Tarea: Extrae de los datos cada línea que contenga la palabra "Expand".

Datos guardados
|---|
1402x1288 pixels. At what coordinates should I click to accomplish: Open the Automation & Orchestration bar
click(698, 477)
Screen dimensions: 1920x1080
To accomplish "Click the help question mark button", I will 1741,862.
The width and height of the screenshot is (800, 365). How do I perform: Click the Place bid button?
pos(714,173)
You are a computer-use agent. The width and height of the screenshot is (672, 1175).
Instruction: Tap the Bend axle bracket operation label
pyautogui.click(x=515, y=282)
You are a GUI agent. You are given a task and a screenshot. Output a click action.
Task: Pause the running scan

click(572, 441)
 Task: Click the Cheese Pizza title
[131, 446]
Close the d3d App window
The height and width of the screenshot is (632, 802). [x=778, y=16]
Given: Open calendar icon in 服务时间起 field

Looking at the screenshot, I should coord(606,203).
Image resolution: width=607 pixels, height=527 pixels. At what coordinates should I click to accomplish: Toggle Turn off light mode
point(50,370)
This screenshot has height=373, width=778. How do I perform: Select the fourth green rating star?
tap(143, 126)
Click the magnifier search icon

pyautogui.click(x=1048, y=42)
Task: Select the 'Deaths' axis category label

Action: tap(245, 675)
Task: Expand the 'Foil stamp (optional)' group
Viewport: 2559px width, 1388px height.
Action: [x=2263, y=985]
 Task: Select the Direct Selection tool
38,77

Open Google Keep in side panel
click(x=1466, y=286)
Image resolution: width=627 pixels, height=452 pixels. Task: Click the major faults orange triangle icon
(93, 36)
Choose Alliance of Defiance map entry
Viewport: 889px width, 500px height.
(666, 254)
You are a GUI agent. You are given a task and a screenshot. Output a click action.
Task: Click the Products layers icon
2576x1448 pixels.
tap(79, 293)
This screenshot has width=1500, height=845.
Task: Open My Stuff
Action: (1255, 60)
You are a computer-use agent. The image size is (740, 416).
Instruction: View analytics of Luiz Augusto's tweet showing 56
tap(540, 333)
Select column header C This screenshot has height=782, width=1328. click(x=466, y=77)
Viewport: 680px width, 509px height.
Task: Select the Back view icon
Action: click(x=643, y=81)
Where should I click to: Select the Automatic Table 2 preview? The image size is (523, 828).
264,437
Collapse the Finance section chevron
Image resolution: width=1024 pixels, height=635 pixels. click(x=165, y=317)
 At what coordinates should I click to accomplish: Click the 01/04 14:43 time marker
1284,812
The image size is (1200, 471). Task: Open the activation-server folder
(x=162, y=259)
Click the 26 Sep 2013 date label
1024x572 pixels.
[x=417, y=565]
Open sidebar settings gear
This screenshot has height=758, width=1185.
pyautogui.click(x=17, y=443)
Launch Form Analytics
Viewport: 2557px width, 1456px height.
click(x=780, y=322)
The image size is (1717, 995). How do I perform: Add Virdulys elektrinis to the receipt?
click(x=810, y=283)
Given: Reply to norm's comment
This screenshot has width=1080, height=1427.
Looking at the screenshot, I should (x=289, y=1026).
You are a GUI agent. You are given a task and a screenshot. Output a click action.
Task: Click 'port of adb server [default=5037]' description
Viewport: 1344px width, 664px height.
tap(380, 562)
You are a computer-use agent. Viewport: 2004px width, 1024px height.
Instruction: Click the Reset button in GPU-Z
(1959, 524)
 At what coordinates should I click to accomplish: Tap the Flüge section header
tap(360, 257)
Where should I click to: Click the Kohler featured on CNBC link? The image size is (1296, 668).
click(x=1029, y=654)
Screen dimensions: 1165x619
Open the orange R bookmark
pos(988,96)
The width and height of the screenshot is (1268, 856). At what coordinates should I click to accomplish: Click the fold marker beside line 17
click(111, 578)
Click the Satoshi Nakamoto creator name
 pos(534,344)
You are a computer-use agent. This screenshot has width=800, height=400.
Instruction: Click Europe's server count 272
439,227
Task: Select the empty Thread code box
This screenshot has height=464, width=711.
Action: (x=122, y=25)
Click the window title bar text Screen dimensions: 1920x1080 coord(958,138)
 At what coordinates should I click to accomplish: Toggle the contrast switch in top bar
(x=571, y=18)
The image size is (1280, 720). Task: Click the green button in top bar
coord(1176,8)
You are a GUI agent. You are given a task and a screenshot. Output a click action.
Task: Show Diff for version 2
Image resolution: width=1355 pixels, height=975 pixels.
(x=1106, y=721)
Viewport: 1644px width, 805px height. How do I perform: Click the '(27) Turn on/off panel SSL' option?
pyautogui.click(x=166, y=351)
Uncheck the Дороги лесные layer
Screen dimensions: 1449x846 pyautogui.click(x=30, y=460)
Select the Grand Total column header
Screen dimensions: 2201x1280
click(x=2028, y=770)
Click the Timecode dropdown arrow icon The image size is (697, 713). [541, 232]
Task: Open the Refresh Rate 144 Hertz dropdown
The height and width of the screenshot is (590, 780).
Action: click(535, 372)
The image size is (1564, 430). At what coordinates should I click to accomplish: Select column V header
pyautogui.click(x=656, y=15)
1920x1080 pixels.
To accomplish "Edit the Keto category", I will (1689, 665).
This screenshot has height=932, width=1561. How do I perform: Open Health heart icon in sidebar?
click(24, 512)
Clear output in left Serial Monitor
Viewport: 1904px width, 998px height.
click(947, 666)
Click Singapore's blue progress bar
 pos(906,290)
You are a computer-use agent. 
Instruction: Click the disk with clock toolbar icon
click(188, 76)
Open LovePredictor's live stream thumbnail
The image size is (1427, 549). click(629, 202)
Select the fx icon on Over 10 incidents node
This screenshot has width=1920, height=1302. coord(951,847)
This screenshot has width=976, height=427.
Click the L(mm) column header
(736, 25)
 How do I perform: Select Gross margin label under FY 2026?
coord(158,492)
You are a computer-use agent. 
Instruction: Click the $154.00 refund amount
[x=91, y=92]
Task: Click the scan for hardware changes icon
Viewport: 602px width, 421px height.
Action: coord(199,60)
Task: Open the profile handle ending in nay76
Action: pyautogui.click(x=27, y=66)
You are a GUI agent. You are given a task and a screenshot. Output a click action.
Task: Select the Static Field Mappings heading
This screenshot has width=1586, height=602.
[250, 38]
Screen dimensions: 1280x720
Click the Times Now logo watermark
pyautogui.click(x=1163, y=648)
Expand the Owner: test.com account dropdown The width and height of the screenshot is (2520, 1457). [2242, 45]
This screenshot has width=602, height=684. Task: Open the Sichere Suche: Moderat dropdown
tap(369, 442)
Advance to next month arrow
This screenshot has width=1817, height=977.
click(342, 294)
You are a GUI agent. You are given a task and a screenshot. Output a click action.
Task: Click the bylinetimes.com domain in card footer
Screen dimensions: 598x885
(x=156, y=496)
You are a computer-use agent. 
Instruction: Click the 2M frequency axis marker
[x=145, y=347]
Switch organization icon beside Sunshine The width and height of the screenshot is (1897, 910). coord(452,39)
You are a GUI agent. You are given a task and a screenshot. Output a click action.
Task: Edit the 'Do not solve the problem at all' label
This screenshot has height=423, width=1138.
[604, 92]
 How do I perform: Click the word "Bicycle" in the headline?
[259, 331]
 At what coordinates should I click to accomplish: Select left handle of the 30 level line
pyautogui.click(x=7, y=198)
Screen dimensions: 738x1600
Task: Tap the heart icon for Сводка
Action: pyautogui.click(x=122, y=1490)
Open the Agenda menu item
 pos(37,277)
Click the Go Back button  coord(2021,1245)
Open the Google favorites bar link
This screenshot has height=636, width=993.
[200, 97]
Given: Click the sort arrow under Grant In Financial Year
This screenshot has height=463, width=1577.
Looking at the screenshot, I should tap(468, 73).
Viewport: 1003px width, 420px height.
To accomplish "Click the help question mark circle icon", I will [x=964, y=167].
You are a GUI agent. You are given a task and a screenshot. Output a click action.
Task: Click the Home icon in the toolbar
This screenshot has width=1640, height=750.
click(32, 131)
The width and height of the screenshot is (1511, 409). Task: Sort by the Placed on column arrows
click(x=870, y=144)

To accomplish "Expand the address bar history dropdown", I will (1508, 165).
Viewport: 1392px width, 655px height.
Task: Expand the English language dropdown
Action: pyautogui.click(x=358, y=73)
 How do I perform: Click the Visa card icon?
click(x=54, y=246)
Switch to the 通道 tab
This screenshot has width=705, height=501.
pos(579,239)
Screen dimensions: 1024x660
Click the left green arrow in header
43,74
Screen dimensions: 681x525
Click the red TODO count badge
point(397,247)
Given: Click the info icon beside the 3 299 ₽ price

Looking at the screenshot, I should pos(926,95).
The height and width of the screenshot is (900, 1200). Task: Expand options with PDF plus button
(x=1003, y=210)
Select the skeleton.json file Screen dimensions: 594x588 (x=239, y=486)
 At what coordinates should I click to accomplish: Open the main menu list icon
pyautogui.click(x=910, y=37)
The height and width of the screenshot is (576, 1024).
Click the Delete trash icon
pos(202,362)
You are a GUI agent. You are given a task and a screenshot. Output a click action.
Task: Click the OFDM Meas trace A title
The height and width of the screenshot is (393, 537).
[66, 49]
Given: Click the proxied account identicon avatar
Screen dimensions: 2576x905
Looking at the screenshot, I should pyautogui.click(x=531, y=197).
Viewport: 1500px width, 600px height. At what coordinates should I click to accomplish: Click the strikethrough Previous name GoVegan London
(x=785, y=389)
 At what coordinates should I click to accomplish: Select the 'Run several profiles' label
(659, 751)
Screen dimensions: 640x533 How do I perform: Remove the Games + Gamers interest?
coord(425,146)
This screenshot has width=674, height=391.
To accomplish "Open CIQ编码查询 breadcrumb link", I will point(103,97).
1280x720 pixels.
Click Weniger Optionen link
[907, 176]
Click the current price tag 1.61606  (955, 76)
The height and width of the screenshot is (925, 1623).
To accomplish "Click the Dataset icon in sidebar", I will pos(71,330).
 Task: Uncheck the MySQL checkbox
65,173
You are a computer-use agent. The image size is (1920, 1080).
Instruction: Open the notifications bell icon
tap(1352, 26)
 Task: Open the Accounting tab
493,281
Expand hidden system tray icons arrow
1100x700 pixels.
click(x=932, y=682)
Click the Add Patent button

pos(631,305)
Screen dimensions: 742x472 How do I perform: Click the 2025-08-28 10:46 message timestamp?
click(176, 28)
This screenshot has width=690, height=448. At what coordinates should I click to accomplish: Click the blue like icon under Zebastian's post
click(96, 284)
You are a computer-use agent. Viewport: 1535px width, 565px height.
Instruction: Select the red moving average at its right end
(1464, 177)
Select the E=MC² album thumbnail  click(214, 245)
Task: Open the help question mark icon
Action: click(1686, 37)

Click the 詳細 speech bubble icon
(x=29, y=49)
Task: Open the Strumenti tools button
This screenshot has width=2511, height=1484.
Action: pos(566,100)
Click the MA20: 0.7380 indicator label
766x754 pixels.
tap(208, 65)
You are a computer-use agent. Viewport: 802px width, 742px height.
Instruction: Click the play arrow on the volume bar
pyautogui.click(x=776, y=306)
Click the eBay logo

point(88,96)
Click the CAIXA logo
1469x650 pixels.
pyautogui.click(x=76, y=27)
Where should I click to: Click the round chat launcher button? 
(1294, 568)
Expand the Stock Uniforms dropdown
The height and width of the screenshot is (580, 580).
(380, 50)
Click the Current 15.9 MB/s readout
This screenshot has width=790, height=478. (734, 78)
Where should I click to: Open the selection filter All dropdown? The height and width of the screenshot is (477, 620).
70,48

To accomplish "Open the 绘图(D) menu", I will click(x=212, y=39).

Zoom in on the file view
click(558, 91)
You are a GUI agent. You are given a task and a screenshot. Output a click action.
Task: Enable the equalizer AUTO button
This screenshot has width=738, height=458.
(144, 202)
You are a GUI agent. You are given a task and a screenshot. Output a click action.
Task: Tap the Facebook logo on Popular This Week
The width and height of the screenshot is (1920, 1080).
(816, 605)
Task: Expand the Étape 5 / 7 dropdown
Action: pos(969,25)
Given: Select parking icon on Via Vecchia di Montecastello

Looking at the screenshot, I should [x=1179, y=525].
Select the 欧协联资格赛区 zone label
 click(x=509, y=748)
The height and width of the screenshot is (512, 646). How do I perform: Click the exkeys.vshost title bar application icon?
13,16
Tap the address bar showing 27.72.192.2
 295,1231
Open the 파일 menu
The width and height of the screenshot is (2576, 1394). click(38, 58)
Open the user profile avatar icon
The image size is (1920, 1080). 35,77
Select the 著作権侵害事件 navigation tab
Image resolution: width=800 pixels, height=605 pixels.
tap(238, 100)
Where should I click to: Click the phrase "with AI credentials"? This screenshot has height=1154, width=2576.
|---|
Respuesta:
Task: Expand the 'Foil stamp (optional)' group
Expand the Owner: test.com account dropdown The width and height of the screenshot is (2520, 1457). [2242, 45]
To accomplish "Expand the address bar history dropdown", I will (1508, 165).
Task: Expand the English language dropdown
The height and width of the screenshot is (900, 1200). Task: Expand options with PDF plus button
Expand hidden system tray icons arrow
Expand the Stock Uniforms dropdown
Task: Expand the Étape 5 / 7 dropdown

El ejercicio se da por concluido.